There Remains a Sabbath Rest
But God’s law contained not only Sabbath laws pertaining to the seventh day, but also the seventh year, a “Sabbath to the LORD” (Lev. 25:4). Not only that, but Israel was also to count seven weeks of years, after which Israel was to celebrate a whole year of Sabbath, a year of “jubilee” (Lev. 25:11). One gets the distinct impression that if Israel had walked by obedient faith to the Sabbath commands in the Promised Land, the promise of Sabbath rest of the LORD would have overtaken her!
Yet that was not reality. Though the LORD gave Israel rest during the days of Joshua (Josh. 21:44-45), it was not the fulfillment of the promised rest, “for if Joshua had given them rest, God would not have spoken of another day later on” (Heb. 4:8). Israel did not persevere in her conquest of the promised inheritance by faith, and anecdotal evidence of this fact abounds in the book of Joshua. And it was her failure to persevere in the faithful work of life in the land that kept her from the experience of the LORD’s rest.
“So then, there remains a Sabbath rest for the people of God” ~ Heb. 4:9
God holds this promise of rest out to us today. Just as it was for Israel, this rest is for us a future promise. It is a promise we must grasp by faith. And to grasp it by faith is to grasp it by persevering faith. This is not a promise we grasp by praying a prayer, no matter how sincere that prayer may be. This is not a promise we grasp by “asking Jesus into my heart” (whatever that means). It is a promise we grasp by believing in Jesus as the only one who can forgive our sinful offenses against God, and the only one who can restore our relationship with God. It is a promise we grasp by fixing our eyes firmly on “Jesus, the apostle and high priest of our confession, who was faithful to him who appointed him” (Heb. 3:1-2). It is a promise we grasp by persevering by faith in the works of faithfulness which the LORD gives for us to walk in (Eph. 2:10).
The Christian Sabbath
But we cannot grasp this promise by ourselves. Grasping the promise of a future Sabbath rest at the end of our life-long week of persevering faith can only happen in the company of the church, for the same reason that it can only happen as we feed our souls on the Word of God (Matt 4:4). The means of the LORD’s persevering grace in our lives is our church family. The Author of Hebrews calls us to “exhort one another every day, as long as it is called ‘today’” (Heb. 3:13). This “today” is a reminder of Psalm 95:7 – “today if you hear his voice, do not harden your hearts as in the rebellion.”

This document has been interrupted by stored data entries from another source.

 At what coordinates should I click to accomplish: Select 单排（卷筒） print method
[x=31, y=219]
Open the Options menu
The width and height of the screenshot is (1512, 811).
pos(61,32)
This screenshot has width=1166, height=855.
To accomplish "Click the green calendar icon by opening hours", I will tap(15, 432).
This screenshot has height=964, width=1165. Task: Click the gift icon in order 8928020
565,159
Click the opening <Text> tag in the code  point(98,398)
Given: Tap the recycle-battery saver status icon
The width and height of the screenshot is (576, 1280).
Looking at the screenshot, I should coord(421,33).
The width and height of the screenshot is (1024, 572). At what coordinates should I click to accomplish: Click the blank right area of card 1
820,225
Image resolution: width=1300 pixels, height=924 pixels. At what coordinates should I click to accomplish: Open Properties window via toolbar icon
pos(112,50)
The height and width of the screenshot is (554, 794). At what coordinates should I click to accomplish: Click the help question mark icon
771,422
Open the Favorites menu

We hear the voice of God not merely through our personal reading of God’s Word; we hear the voice of God calling us to fix our eyes on Jesus as our brothers and sisters exhort us “every day, as long as it is called ‘today.’” We don’t exhort one another with our good ideas. We don’t exhort one another with our suggestions. We exhort one another to persevering faith with God’s Word.
Conclusion
The Sabbath rest is not a rest we can observe during our life-long week of faithful work. The Sabbath rest is a promise for us to hold onto by faith. It is the promise God has been making to His People since the beginning of time, and it stands before us as the promise of God for our faithful perseverance in holiness. Brothers and sisters, as the writer of Hebrews admonishes us, let us “strive to enter that rest.”
Note: All Scriptural quotes are taken from the ESV Bible.